■ **YOUR OBJECTIVE**
Format each line of the entries below as one string in a JSON list, omitting blank lines.

■ **PROVIDED DATA**
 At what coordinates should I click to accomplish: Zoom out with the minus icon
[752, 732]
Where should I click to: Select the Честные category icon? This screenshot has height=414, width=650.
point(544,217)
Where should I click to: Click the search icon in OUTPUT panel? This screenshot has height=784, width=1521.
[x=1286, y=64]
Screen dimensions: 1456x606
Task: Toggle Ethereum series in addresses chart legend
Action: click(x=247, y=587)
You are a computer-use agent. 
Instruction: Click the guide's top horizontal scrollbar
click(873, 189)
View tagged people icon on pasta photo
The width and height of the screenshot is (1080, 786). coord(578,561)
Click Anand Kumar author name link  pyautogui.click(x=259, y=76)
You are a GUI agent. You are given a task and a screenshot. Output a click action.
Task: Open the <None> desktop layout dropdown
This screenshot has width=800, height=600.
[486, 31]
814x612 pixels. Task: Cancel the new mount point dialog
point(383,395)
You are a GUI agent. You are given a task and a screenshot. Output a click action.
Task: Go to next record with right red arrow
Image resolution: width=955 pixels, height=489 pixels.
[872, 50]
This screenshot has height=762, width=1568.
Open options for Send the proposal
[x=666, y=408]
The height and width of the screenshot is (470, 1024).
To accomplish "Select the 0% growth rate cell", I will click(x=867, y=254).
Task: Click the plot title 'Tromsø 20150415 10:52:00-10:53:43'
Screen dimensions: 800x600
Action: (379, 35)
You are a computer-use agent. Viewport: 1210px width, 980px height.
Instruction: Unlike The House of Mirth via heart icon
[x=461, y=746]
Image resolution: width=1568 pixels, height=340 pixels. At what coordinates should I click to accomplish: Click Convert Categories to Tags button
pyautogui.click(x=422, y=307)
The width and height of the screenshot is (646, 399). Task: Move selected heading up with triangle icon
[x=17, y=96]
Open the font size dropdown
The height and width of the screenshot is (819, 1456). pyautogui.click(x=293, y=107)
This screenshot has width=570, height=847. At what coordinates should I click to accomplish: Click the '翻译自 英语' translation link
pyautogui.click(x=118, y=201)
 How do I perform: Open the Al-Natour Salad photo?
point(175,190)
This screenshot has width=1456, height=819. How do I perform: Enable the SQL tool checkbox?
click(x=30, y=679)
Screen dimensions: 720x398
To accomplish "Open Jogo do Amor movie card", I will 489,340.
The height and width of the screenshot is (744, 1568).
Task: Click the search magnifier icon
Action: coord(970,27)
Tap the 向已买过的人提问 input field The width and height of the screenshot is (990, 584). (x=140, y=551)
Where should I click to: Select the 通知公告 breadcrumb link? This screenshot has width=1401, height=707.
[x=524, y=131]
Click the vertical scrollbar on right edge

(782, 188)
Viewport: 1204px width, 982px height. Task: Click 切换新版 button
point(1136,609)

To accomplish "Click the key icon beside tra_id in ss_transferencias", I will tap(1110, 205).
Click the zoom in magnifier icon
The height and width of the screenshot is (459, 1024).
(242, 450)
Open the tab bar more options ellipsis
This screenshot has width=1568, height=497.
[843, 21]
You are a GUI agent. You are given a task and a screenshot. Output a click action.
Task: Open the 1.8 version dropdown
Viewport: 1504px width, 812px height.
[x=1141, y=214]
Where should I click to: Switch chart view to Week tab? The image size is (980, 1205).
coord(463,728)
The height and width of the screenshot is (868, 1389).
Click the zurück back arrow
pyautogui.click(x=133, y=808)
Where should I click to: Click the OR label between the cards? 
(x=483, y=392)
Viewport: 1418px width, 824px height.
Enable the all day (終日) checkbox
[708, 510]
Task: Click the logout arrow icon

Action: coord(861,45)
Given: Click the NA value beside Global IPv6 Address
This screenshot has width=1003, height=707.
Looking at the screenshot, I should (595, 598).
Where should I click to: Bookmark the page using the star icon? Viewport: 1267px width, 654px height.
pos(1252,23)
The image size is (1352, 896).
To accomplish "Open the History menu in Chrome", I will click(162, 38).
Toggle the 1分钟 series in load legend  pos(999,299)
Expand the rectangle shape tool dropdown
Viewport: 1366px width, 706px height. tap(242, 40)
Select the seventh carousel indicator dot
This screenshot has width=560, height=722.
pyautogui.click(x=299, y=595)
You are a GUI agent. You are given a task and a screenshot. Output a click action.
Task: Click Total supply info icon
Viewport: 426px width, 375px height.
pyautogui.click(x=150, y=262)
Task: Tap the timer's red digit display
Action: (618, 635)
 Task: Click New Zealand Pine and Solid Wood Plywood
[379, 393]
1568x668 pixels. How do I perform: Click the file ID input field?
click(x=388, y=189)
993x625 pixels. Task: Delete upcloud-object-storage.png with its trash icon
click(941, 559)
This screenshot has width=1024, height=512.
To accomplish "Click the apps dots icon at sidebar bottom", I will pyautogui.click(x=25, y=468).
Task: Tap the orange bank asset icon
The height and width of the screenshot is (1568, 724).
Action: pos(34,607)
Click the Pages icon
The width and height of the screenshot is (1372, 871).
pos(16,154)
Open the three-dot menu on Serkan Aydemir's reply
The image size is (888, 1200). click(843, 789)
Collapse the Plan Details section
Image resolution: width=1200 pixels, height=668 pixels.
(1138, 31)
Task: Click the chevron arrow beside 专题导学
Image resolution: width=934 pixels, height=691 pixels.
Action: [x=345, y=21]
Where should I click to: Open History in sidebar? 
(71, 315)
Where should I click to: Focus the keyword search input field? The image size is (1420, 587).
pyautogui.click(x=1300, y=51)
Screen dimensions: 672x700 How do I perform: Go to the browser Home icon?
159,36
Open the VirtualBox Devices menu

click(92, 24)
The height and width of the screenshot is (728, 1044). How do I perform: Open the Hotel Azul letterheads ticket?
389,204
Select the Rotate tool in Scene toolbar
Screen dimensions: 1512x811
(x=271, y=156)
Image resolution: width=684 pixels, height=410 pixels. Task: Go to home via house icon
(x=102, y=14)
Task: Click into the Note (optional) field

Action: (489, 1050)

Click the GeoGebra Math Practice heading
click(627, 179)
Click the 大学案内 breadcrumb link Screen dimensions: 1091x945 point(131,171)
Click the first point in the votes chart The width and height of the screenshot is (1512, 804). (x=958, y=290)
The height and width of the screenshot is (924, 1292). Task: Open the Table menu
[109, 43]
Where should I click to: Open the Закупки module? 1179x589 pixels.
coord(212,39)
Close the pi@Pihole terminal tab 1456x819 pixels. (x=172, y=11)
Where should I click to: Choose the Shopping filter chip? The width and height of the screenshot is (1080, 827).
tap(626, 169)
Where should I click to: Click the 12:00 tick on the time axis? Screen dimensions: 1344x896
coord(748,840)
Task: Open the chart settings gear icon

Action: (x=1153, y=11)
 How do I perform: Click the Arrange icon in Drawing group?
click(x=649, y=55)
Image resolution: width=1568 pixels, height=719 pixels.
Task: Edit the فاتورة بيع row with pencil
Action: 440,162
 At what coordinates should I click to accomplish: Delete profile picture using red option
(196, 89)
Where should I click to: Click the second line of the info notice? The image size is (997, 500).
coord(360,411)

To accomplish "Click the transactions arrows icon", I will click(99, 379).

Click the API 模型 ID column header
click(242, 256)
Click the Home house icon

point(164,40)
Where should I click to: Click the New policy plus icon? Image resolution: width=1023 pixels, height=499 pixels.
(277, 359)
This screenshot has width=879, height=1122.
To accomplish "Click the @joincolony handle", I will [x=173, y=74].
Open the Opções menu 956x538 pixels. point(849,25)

■ **THE ANSWER**
[
  " At what coordinates should I click to accomplish: Zoom out with the minus icon",
  "[752, 732]",
  "Where should I click to: Select the Честные category icon? This screenshot has height=414, width=650.",
  "point(544,217)",
  "Where should I click to: Click the search icon in OUTPUT panel? This screenshot has height=784, width=1521.",
  "[x=1286, y=64]",
  "Screen dimensions: 1456x606",
  "Task: Toggle Ethereum series in addresses chart legend",
  "Action: click(x=247, y=587)",
  "You are a computer-use agent. ",
  "Instruction: Click the guide's top horizontal scrollbar",
  "click(873, 189)",
  "View tagged people icon on pasta photo",
  "The width and height of the screenshot is (1080, 786). coord(578,561)",
  "Click Anand Kumar author name link  pyautogui.click(x=259, y=76)",
  "You are a GUI agent. You are given a task and a screenshot. Output a click action.",
  "Task: Open the <None> desktop layout dropdown",
  "This screenshot has width=800, height=600.",
  "[486, 31]",
  "814x612 pixels. Task: Cancel the new mount point dialog",
  "point(383,395)",
  "You are a GUI agent. You are given a task and a screenshot. Output a click action.",
  "Task: Go to next record with right red arrow",
  "Image resolution: width=955 pixels, height=489 pixels.",
  "[872, 50]",
  "This screenshot has height=762, width=1568.",
  "Open options for Send the proposal",
  "[x=666, y=408]",
  "The height and width of the screenshot is (470, 1024).",
  "To accomplish \"Select the 0% growth rate cell\", I will click(x=867, y=254).",
  "Task: Click the plot title 'Tromsø 20150415 10:52:00-10:53:43'",
  "Screen dimensions: 800x600",
  "Action: (379, 35)",
  "You are a computer-use agent. Viewport: 1210px width, 980px height.",
  "Instruction: Unlike The House of Mirth via heart icon",
  "[x=461, y=746]",
  "Image resolution: width=1568 pixels, height=340 pixels. At what coordinates should I click to accomplish: Click Convert Categories to Tags button",
  "pyautogui.click(x=422, y=307)",
  "The width and height of the screenshot is (646, 399). Task: Move selected heading up with triangle icon",
  "[x=17, y=96]",
  "Open the font size dropdown",
  "The height and width of the screenshot is (819, 1456). pyautogui.click(x=293, y=107)",
  "This screenshot has width=570, height=847. At what coordinates should I click to accomplish: Click the '翻译自 英语' translation link",
  "pyautogui.click(x=118, y=201)",
  " How do I perform: Open the Al-Natour Salad photo?",
  "point(175,190)",
  "This screenshot has width=1456, height=819. How do I perform: Enable the SQL tool checkbox?",
  "click(x=30, y=679)",
  "Screen dimensions: 720x398",
  "To accomplish \"Open Jogo do Amor movie card\", I will 489,340.",
  "The height and width of the screenshot is (744, 1568).",
  "Task: Click the search magnifier icon",
  "Action: coord(970,27)",
  "Tap the 向已买过的人提问 input field The width and height of the screenshot is (990, 584). (x=140, y=551)",
  "Where should I click to: Select the 通知公告 breadcrumb link? This screenshot has width=1401, height=707.",
  "[x=524, y=131]",
  "Click the vertical scrollbar on right edge",
  "(782, 188)",
  "Viewport: 1204px width, 982px height. Task: Click 切换新版 button",
  "point(1136,609)",
  "To accomplish \"Click the key icon beside tra_id in ss_transferencias\", I will tap(1110, 205).",
  "Click the zoom in magnifier icon",
  "The height and width of the screenshot is (459, 1024).",
  "(242, 450)",
  "Open the tab bar more options ellipsis",
  "This screenshot has width=1568, height=497.",
  "[843, 21]",
  "You are a GUI agent. You are given a task and a screenshot. Output a click action.",
  "Task: Open the 1.8 version dropdown",
  "Viewport: 1504px width, 812px height.",
  "[x=1141, y=214]",
  "Where should I click to: Switch chart view to Week tab? The image size is (980, 1205).",
  "coord(463,728)",
  "The height and width of the screenshot is (868, 1389).",
  "Click the zurück back arrow",
  "pyautogui.click(x=133, y=808)",
  "Where should I click to: Click the OR label between the cards? ",
  "(x=483, y=392)",
  "Viewport: 1418px width, 824px height.",
  "Enable the all day (終日) checkbox",
  "[708, 510]",
  "Task: Click the logout arrow icon",
  "Action: coord(861,45)",
  "Given: Click the NA value beside Global IPv6 Address",
  "This screenshot has width=1003, height=707.",
  "Looking at the screenshot, I should (595, 598).",
  "Where should I click to: Bookmark the page using the star icon? Viewport: 1267px width, 654px height.",
  "pos(1252,23)",
  "The image size is (1352, 896).",
  "To accomplish \"Open the History menu in Chrome\", I will click(162, 38).",
  "Toggle the 1分钟 series in load legend  pos(999,299)",
  "Expand the rectangle shape tool dropdown",
  "Viewport: 1366px width, 706px height. tap(242, 40)",
  "Select the seventh carousel indicator dot",
  "This screenshot has width=560, height=722.",
  "pyautogui.click(x=299, y=595)",
  "You are a GUI agent. You are given a task and a screenshot. Output a click action.",
  "Task: Click Total supply info icon",
  "Viewport: 426px width, 375px height.",
  "pyautogui.click(x=150, y=262)",
  "Task: Tap the timer's red digit display",
  "Action: (618, 635)",
  " Task: Click New Zealand Pine and Solid Wood Plywood",
  "[379, 393]",
  "1568x668 pixels. How do I perform: Click the file ID input field?",
  "click(x=388, y=189)",
  "993x625 pixels. Task: Delete upcloud-object-storage.png with its trash icon",
  "click(941, 559)",
  "This screenshot has width=1024, height=512.",
  "To accomplish \"Click the apps dots icon at sidebar bottom\", I will pyautogui.click(x=25, y=468).",
  "Task: Tap the orange bank asset icon",
  "The height and width of the screenshot is (1568, 724).",
  "Action: pos(34,607)",
  "Click the Pages icon",
  "The width and height of the screenshot is (1372, 871).",
  "pos(16,154)",
  "Open the three-dot menu on Serkan Aydemir's reply",
  "The image size is (888, 1200). click(843, 789)",
  "Collapse the Plan Details section",
  "Image resolution: width=1200 pixels, height=668 pixels.",
  "(1138, 31)",
  "Task: Click the chevron arrow beside 专题导学",
  "Image resolution: width=934 pixels, height=691 pixels.",
  "Action: [x=345, y=21]",
  "Where should I click to: Open History in sidebar? ",
  "(71, 315)",
  "Where should I click to: Focus the keyword search input field? The image size is (1420, 587).",
  "pyautogui.click(x=1300, y=51)",
  "Screen dimensions: 672x700 How do I perform: Go to the browser Home icon?",
  "159,36",
  "Open the VirtualBox Devices menu",
  "click(92, 24)",
  "The height and width of the screenshot is (728, 1044). How do I perform: Open the Hotel Azul letterheads ticket?",
  "389,204",
  "Select the Rotate tool in Scene toolbar",
  "Screen dimensions: 1512x811",
  "(x=271, y=156)",
  "Image resolution: width=684 pixels, height=410 pixels. Task: Go to home via house icon",
  "(x=102, y=14)",
  "Task: Click into the Note (optional) field",
  "Action: (489, 1050)",
  "Click the GeoGebra Math Practice heading",
  "click(627, 179)",
  "Click the 大学案内 breadcrumb link Screen dimensions: 1091x945 point(131,171)",
  "Click the first point in the votes chart The width and height of the screenshot is (1512, 804). (x=958, y=290)",
  "The height and width of the screenshot is (924, 1292). Task: Open the Table menu",
  "[109, 43]",
  "Where should I click to: Open the Закупки module? 1179x589 pixels.",
  "coord(212,39)",
  "Close the pi@Pihole terminal tab 1456x819 pixels. (x=172, y=11)",
  "Where should I click to: Choose the Shopping filter chip? The width and height of the screenshot is (1080, 827).",
  "tap(626, 169)",
  "Where should I click to: Click the 12:00 tick on the time axis? Screen dimensions: 1344x896",
  "coord(748,840)",
  "Task: Open the chart settings gear icon",
  "Action: (x=1153, y=11)",
  " How do I perform: Click the Arrange icon in Drawing group?",
  "click(x=649, y=55)",
  "Image resolution: width=1568 pixels, height=719 pixels.",
  "Task: Edit the فاتورة بيع row with pencil",
  "Action: 440,162",
  " At what coordinates should I click to accomplish: Delete profile picture using red option",
  "(196, 89)",
  "Where should I click to: Click the second line of the info notice? The image size is (997, 500).",
  "coord(360,411)",
  "To accomplish \"Click the transactions arrows icon\", I will click(99, 379).",
  "Click the API 模型 ID column header",
  "click(242, 256)",
  "Click the Home house icon",
  "point(164,40)",
  "Where should I click to: Click the New policy plus icon? Image resolution: width=1023 pixels, height=499 pixels.",
  "(277, 359)",
  "This screenshot has width=879, height=1122.",
  "To accomplish \"Click the @joincolony handle\", I will [x=173, y=74].",
  "Open the Opções menu 956x538 pixels. point(849,25)"
]